El tercer grado, tan rápidamente concedido, desautoriza, o si se prefiere tranquiliza, a todos los sensacionalistas de la sensibilidad que se indignaban por los “cientos de años de cárcel” que les habían caído a los golpistas “solo por poner las urnas”.

Éstos, no cabe duda, podrán “monetizar” sus penalidades con libros, apariciones televisivas y asesorías, y hacerse fotos a la entrada y salida de los presidios los fines de semana; Llach, Sopa de Cabra o Els Pets podrán dedicarles una canción o un disco entero de homenaje; pero tendrán que ganarse la vida casi --casi-- como cualquier hijo de vecino, y no cobrando sueldos escandalosos como son los de los altos cargos de la Generalidad, que les dejaban las manos libres para conspirar contra la soberanía del pueblo y socavar las estructuras del Estado.

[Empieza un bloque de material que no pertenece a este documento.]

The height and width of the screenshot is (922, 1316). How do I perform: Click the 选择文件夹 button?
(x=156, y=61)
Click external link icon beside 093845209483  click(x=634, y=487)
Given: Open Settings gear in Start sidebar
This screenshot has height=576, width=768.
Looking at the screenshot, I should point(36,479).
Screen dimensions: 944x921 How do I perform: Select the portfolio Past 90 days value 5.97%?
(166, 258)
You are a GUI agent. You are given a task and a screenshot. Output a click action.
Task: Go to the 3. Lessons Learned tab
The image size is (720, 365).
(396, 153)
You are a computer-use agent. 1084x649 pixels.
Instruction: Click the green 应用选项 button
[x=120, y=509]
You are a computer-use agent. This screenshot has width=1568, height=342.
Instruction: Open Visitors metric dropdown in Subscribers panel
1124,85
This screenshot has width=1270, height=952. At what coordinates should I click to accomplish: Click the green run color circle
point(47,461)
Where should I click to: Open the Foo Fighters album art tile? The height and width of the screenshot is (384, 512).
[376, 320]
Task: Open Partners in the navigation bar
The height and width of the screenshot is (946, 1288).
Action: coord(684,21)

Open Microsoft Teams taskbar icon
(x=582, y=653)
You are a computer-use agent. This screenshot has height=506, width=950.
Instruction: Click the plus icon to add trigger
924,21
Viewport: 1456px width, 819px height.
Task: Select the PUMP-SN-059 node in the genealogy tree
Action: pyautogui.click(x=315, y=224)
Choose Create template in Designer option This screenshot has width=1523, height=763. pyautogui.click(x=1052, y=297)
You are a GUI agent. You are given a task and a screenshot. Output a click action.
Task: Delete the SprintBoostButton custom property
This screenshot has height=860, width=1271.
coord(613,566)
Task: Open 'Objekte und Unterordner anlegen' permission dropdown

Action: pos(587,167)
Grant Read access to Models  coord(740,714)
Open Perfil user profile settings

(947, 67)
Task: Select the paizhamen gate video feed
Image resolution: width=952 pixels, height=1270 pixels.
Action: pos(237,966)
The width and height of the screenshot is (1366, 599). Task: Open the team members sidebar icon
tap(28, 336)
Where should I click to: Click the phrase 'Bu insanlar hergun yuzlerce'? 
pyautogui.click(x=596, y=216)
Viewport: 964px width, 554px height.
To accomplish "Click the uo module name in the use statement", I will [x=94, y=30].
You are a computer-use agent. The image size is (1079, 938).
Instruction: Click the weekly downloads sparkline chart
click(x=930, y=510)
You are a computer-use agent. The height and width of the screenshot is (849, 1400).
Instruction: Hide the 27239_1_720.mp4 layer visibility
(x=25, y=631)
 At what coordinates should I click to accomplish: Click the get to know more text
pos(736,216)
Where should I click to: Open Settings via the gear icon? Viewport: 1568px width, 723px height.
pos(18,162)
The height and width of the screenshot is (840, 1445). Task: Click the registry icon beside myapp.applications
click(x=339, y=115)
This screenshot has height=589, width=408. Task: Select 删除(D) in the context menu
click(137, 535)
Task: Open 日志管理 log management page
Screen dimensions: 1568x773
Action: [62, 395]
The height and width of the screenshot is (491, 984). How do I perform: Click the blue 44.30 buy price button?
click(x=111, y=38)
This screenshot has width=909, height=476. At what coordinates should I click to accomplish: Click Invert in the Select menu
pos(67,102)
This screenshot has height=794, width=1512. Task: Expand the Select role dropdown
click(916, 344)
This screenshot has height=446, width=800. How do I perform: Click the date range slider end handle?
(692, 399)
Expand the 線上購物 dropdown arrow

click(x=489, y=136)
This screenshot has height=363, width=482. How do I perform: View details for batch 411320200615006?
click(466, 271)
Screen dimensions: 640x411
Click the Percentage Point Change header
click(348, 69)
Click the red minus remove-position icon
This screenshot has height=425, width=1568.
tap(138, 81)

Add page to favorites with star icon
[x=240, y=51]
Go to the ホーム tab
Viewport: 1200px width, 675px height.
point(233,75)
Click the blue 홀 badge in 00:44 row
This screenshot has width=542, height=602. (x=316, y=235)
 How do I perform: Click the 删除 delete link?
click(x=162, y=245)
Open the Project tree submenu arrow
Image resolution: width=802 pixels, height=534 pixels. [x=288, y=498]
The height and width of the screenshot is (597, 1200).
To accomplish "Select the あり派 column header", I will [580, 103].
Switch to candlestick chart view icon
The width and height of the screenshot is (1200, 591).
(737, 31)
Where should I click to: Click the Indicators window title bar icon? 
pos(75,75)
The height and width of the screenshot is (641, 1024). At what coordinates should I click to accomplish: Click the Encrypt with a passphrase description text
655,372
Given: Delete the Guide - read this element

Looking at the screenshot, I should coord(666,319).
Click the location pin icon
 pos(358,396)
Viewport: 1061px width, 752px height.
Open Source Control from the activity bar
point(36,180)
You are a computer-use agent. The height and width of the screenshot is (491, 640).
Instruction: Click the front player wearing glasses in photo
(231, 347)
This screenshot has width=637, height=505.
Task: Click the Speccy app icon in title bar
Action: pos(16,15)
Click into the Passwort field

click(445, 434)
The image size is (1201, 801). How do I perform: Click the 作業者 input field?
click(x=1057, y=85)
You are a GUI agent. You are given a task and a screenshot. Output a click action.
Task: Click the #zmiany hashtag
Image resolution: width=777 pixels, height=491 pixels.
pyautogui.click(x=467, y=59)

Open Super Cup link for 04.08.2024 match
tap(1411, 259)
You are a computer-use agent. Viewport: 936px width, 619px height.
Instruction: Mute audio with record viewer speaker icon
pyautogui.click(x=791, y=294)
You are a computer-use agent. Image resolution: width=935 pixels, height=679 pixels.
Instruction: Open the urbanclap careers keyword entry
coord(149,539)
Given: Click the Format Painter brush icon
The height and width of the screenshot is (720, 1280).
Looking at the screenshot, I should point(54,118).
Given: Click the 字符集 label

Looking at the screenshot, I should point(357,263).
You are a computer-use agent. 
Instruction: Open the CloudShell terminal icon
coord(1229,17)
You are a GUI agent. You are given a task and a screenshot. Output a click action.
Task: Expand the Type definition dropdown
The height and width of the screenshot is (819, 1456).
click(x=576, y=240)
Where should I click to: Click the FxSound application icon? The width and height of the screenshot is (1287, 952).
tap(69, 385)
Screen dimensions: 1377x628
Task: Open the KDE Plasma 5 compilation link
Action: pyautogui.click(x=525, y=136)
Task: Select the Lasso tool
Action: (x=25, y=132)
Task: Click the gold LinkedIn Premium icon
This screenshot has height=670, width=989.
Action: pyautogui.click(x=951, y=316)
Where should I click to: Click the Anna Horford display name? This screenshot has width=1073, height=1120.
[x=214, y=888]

Si el “procés”, y el falso agravio de “la sentencia del Estatut”, y en realidad el mismo nacionalismo catalán, eran un conflicto interesadamente impostado, más propio del siglo XIX que del XX, y no digamos ya del XXI, ahora, en los tiempos del Covid y sus secuelas económicas, es un anacronismo clamoroso.

Aquí, por desgracia, se va a sufrir mucho, muchos sufrirán de verdad, y los burgueses “soñadores” de naciones irredentas y de fantasías con banderitas quizá sigan siendo bienvenidos en su casa pero solo como contadores de rondalles a la vora del foc.

Así que salgan de las cárceles enhorabuena los mustios Tartarines y vuelvan a Tarascón, que les bailen un aurresku, abrácense a sus seres queridos y péguense una larga ducha con champú Moana que les quite el repugnante olor de la cárcel. No se les exige que manifiesten arrepentimiento, ni propósito de enmienda, ni que nos den las gracias. Pero pónganse las mascarillas.